EXERCISE DETAILS: Everything from the line containing "Toggle the favorite heart for Róża" through the line containing "Select the position 7 VER driver tag" should be repeated exactly, and nothing else from the data.

AVAILABLE DATA:
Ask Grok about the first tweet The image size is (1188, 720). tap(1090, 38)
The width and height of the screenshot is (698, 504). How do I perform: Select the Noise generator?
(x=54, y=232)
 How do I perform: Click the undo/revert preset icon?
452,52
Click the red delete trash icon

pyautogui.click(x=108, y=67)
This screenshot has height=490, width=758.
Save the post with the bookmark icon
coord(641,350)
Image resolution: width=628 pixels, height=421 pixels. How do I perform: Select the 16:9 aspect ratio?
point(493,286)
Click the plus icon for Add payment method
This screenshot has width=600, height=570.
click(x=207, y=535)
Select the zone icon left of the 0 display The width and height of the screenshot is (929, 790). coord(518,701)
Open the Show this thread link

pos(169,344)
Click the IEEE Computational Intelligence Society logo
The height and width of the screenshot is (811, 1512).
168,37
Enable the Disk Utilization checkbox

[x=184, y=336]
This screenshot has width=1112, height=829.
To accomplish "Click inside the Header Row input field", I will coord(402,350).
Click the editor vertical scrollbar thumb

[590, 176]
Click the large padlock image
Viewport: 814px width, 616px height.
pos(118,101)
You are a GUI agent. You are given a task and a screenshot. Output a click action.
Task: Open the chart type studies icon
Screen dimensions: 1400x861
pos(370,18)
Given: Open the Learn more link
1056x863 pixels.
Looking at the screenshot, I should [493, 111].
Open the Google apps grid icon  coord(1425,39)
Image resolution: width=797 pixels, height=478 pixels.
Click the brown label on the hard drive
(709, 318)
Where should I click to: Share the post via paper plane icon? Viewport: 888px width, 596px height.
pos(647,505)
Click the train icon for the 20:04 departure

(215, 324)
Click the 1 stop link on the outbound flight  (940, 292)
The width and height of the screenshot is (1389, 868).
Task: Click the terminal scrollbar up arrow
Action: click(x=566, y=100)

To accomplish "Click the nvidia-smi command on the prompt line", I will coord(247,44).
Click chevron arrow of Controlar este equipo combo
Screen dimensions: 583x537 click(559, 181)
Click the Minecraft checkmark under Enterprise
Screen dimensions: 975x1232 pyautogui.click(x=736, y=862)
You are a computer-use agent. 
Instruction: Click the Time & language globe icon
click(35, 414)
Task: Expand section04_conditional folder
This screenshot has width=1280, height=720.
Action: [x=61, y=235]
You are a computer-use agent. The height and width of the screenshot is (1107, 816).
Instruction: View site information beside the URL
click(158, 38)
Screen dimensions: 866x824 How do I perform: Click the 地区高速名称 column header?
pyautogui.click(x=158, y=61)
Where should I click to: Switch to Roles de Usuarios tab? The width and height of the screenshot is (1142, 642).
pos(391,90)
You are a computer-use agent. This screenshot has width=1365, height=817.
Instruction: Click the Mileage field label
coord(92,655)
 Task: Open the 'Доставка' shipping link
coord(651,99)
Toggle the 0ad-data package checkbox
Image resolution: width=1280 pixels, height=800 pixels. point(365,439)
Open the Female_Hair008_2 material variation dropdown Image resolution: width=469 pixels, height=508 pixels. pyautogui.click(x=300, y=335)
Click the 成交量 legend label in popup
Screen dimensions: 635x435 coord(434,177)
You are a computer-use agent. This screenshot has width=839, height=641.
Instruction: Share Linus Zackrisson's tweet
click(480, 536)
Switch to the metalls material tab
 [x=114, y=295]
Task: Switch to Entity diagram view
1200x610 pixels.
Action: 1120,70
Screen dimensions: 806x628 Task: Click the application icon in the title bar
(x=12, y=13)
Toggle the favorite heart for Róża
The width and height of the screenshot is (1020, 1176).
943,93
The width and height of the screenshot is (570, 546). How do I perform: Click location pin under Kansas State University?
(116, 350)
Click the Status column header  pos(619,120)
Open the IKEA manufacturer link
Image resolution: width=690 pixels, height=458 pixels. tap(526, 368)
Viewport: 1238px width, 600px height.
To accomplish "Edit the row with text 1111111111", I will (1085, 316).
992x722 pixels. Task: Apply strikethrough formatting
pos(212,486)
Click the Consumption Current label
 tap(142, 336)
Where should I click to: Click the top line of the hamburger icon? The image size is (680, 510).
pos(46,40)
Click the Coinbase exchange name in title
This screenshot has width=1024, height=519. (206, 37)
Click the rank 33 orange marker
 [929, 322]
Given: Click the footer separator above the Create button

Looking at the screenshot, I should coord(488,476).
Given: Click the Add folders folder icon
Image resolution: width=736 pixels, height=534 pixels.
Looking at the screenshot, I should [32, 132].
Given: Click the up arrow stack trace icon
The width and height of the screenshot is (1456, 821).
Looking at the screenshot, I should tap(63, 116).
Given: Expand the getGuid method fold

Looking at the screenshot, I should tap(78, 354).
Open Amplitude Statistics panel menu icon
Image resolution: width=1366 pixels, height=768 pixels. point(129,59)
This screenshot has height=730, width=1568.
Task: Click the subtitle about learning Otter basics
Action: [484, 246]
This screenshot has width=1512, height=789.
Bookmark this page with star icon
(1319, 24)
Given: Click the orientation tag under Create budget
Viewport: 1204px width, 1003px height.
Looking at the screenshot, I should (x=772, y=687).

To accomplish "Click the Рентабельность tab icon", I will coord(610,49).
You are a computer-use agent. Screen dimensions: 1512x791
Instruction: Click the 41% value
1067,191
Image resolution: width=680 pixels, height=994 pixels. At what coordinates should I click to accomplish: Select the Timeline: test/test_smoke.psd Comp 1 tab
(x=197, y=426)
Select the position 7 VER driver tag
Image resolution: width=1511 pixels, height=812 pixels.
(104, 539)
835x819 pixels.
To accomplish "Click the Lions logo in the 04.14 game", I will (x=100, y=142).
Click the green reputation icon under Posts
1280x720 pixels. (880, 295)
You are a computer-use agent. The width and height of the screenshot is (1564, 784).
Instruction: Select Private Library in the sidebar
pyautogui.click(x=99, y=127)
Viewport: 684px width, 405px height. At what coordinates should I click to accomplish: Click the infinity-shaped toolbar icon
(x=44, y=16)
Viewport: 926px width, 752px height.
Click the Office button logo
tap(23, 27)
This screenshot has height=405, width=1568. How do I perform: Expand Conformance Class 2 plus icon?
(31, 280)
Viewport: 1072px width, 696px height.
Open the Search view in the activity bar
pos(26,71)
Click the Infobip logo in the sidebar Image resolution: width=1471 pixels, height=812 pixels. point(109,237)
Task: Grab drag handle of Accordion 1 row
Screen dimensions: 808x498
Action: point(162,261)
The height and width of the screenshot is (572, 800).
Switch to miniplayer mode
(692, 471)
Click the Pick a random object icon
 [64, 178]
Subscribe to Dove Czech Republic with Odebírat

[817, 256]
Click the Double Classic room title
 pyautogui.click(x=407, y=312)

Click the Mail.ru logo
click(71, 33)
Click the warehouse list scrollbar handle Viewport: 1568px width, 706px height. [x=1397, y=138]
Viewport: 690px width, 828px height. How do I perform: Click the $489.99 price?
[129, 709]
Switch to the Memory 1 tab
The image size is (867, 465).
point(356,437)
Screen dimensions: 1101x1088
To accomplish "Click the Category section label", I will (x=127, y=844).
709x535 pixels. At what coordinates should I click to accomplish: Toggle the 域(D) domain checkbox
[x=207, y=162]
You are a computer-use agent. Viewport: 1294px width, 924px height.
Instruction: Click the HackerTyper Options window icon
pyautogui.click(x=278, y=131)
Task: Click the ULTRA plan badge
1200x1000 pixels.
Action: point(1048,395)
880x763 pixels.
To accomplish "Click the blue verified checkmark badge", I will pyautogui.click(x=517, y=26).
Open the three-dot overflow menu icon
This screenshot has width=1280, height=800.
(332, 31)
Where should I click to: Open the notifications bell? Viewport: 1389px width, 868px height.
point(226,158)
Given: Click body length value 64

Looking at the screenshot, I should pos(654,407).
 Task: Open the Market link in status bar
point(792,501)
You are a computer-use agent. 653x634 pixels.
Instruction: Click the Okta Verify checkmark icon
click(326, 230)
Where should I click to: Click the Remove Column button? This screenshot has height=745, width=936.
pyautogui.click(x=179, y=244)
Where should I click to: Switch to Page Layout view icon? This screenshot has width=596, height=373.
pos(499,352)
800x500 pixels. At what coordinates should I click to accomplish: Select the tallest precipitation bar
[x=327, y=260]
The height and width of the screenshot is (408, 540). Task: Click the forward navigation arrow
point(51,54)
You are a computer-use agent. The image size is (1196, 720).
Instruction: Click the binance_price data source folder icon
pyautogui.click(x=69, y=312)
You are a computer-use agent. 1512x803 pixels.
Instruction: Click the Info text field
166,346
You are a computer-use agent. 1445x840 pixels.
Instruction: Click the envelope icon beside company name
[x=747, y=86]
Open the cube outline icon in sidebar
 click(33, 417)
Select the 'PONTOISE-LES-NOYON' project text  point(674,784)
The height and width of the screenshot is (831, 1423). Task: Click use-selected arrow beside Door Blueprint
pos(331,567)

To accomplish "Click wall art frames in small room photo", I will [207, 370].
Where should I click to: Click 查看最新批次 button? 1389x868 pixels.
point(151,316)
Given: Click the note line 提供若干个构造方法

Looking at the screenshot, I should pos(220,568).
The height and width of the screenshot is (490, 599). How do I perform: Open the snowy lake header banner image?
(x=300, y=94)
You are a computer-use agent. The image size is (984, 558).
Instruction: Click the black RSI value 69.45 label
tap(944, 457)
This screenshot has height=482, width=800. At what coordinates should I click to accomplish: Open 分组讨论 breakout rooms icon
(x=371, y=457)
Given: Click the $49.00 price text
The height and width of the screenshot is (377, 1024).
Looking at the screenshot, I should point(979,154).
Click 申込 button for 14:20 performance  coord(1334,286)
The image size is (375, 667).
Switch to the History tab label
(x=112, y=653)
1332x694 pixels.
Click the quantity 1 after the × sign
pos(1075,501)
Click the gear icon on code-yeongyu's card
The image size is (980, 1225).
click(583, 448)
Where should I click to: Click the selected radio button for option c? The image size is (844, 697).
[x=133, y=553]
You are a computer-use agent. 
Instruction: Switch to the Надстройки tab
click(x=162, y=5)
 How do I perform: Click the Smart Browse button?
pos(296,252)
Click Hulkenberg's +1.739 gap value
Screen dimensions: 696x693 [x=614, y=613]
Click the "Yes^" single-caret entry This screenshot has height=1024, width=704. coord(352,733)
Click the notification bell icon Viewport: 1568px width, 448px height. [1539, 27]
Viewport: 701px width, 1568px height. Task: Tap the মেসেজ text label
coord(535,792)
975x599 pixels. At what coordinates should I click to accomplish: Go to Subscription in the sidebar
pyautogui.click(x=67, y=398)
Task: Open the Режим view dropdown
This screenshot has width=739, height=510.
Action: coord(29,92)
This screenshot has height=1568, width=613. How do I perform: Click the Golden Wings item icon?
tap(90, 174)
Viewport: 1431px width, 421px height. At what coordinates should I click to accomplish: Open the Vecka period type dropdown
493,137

TASK RESULT:
Toggle the favorite heart for Róża
The width and height of the screenshot is (1020, 1176).
943,93
The width and height of the screenshot is (570, 546). How do I perform: Click location pin under Kansas State University?
(116, 350)
Click the Status column header  pos(619,120)
Open the IKEA manufacturer link
Image resolution: width=690 pixels, height=458 pixels. tap(526, 368)
Viewport: 1238px width, 600px height.
To accomplish "Edit the row with text 1111111111", I will (1085, 316).
992x722 pixels. Task: Apply strikethrough formatting
pos(212,486)
Click the Consumption Current label
 tap(142, 336)
Where should I click to: Click the top line of the hamburger icon? The image size is (680, 510).
pos(46,40)
Click the Coinbase exchange name in title
This screenshot has width=1024, height=519. (206, 37)
Click the rank 33 orange marker
 [929, 322]
Given: Click the footer separator above the Create button

Looking at the screenshot, I should coord(488,476).
Given: Click the Add folders folder icon
Image resolution: width=736 pixels, height=534 pixels.
Looking at the screenshot, I should [32, 132].
Given: Click the up arrow stack trace icon
The width and height of the screenshot is (1456, 821).
Looking at the screenshot, I should tap(63, 116).
Given: Expand the getGuid method fold

Looking at the screenshot, I should tap(78, 354).
Open Amplitude Statistics panel menu icon
Image resolution: width=1366 pixels, height=768 pixels. point(129,59)
This screenshot has height=730, width=1568.
Task: Click the subtitle about learning Otter basics
Action: [484, 246]
This screenshot has width=1512, height=789.
Bookmark this page with star icon
(1319, 24)
Given: Click the orientation tag under Create budget
Viewport: 1204px width, 1003px height.
Looking at the screenshot, I should (x=772, y=687).

To accomplish "Click the Рентабельность tab icon", I will coord(610,49).
You are a computer-use agent. Screen dimensions: 1512x791
Instruction: Click the 41% value
1067,191
Image resolution: width=680 pixels, height=994 pixels. At what coordinates should I click to accomplish: Select the Timeline: test/test_smoke.psd Comp 1 tab
(x=197, y=426)
Select the position 7 VER driver tag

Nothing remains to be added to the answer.